Start of Block

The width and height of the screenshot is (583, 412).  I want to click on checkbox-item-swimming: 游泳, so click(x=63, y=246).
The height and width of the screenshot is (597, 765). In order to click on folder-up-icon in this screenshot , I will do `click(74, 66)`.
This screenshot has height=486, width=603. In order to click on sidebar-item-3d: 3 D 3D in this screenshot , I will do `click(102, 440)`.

End of Block
Start of Block

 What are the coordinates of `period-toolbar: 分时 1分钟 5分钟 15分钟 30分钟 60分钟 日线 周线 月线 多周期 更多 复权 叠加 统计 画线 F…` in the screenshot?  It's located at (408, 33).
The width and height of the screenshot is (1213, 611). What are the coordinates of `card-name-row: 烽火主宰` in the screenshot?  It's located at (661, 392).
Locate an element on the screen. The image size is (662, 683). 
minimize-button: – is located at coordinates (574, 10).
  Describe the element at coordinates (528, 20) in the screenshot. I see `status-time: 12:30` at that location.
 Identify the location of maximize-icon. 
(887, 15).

End of Block

TASK TO COMPLETE: List every line from the rows above that contains the word "click". Case counts.

FINISHED TASK:
The width and height of the screenshot is (583, 412).  I want to click on checkbox-item-swimming: 游泳, so click(x=63, y=246).
The height and width of the screenshot is (597, 765). In order to click on folder-up-icon in this screenshot , I will do `click(74, 66)`.
This screenshot has height=486, width=603. In order to click on sidebar-item-3d: 3 D 3D in this screenshot , I will do `click(102, 440)`.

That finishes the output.